Measure of Strength of Evidence for Visually Observed Differences between Subpopulations
This work addresses the problem of reliably quantifying visually observed subpopulation differences for researchers analyzing complex datasets, such as modern cancer data, where traditional statistical methods may be inadequate.
This paper proposes the Population Difference Criterion (PDC) to assess the statistical significance of visually observed subpopulation differences, particularly in high-dimensional and high-signal contexts where traditional methods struggle. It also introduces a more powerful balanced permutation approach and quantifies uncertainty using bootstrap confidence intervals, demonstrating its utility with cancer data.
For measuring the strength of visually-observed subpopulation differences, the Population Difference Criterion is proposed to assess the statistical significance of visually observed subpopulation differences.

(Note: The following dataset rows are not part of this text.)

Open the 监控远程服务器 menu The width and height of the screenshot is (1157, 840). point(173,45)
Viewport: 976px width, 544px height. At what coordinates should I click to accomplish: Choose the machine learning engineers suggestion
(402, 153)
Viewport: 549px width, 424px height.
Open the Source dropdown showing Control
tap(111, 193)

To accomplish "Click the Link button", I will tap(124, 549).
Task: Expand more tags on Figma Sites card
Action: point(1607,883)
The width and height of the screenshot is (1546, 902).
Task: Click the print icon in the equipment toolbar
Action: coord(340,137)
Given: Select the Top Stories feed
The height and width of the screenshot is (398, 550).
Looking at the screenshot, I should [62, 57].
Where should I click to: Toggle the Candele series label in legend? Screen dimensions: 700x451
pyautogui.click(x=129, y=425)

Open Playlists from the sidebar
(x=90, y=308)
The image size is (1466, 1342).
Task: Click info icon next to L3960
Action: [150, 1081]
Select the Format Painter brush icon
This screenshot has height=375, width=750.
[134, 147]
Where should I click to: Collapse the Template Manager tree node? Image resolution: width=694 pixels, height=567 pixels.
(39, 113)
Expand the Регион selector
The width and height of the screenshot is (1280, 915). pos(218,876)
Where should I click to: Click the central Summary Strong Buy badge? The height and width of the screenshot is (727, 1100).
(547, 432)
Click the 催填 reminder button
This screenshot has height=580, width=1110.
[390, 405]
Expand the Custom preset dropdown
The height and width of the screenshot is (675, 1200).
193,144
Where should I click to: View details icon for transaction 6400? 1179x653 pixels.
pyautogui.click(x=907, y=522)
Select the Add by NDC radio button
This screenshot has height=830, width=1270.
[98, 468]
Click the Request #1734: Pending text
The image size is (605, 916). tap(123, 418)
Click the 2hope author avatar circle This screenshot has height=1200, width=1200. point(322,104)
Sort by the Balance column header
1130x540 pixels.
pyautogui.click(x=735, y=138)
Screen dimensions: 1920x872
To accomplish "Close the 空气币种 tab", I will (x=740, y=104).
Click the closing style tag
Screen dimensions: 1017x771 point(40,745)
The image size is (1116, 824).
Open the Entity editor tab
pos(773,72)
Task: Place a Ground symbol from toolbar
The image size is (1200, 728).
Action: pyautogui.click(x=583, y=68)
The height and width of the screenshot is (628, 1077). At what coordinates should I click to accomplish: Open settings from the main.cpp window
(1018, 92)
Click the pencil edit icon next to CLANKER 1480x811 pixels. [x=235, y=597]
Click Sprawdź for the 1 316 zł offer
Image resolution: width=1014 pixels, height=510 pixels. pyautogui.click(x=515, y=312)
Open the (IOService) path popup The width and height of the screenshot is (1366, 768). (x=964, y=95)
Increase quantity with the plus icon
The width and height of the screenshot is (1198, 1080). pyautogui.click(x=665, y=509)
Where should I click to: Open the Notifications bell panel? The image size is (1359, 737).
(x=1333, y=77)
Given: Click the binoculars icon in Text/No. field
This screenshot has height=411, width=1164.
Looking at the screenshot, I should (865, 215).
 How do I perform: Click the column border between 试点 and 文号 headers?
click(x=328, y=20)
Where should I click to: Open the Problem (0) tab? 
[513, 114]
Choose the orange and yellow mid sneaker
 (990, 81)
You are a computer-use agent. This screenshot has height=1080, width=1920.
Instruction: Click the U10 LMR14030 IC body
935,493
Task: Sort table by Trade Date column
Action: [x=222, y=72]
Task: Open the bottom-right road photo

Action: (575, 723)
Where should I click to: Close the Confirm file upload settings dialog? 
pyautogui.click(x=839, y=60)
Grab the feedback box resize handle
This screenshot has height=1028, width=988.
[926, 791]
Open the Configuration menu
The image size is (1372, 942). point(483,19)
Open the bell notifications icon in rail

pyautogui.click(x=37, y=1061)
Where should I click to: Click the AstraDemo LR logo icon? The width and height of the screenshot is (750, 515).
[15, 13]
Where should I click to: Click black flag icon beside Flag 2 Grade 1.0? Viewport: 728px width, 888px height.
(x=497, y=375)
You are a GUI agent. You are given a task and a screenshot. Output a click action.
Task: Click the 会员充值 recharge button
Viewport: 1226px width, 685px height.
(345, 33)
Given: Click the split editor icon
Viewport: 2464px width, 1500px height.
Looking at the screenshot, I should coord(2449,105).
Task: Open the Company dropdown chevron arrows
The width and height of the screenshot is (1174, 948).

It addresses the following challenges: in high-dimensional contexts, distributional models can be dubious; in high-signal contexts, conventional permutation tests give poor pairwise comparisons. We also make two other contributions: Based on a careful analysis we find that a balanced permutation approach is more powerful in high-signal contexts than conventional permutations. Another contribution is the quantification of uncertainty due to permutation variation via a bootstrap confidence interval. The practical usefulness of these ideas is illustrated in the comparison of subpopulations of modern cancer data.